EXERCISE SET:
1. List every stock ticker symbol that appears in parentheses in the PepsiCo article.
2. Rewrite the paragraph of the PepsiCo article that begins "PepsiCo is coming off a great year" as a short bulleted list that keeps its main facts.
3. According to the PepsiCo article, how much did Pepsi-Cola International's revenue decline from a year ago?

EXCERPTED TEXT:
Soft-drink and snack-food giant PepsiCo (PEP) reported solid results in line with Wall Street expectations Monday, with fourth-quarter earnings growth of 15% and revenue growth of 8%. The company's Frito-Lay divisions (which now account for more than 60% of revenue) continued to generate double-digit profit growth, and Pepsi-Cola North America turned in a particularly impressive performance, with 15% sales growth and a 23% operating margin. However, Pepsi-Cola International had another lackluster showing, with revenue declining 4% from a year ago. The company said it's comfortable with current Wall Street projections, which call for 12%-13% earnings growth in 2001.

What It Means for Investors
PepsiCo is coming off a great year in which it capitalized on the troubles of its arch rival, Coca-Cola (KO), and we continue to think it makes a great core holding. While Coke has been restructuring and struggling with reduced earnings, Pepsi has kept on rolling with renewed focus, generating $2.7 billion in free cash flow and a return on equity better than 30% in 2000. Not only has it kept its core snack-food and soft-drink businesses highly profitable, it has strengthened its position in the fast-growing market for sports and energy drinks through its acquisition of SoBe and its forthcoming purchase of Quaker Oats (OAT), maker of Gatorade.

DATA PROVIDED:
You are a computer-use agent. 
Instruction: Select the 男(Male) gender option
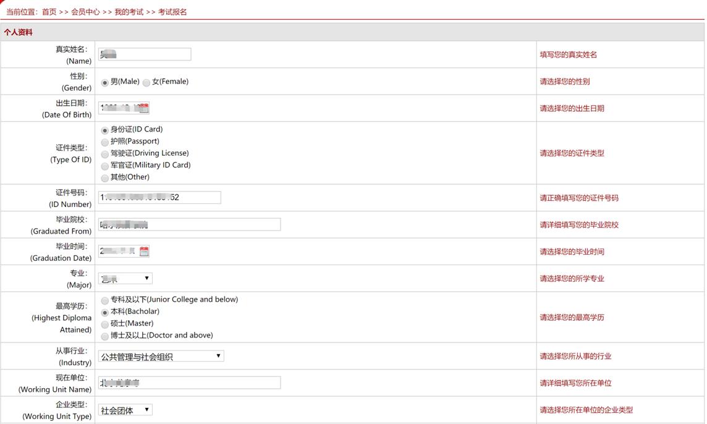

RESPONSES:
1. PEP, KO, OAT

2.
- PepsiCo had a great year, capitalizing on the troubles of its arch rival Coca-Cola (KO), and is still seen as a great core holding.
- While Coke restructured and struggled with reduced earnings, Pepsi kept rolling with renewed focus.
- In 2000 Pepsi generated $2.7 billion in free cash flow and a return on equity better than 30%.
- Its core snack-food and soft-drink businesses stayed highly profitable.
- It strengthened its position in sports and energy drinks by acquiring SoBe and through its forthcoming purchase of Quaker Oats (OAT), maker of Gatorade.

3. It declined 4%.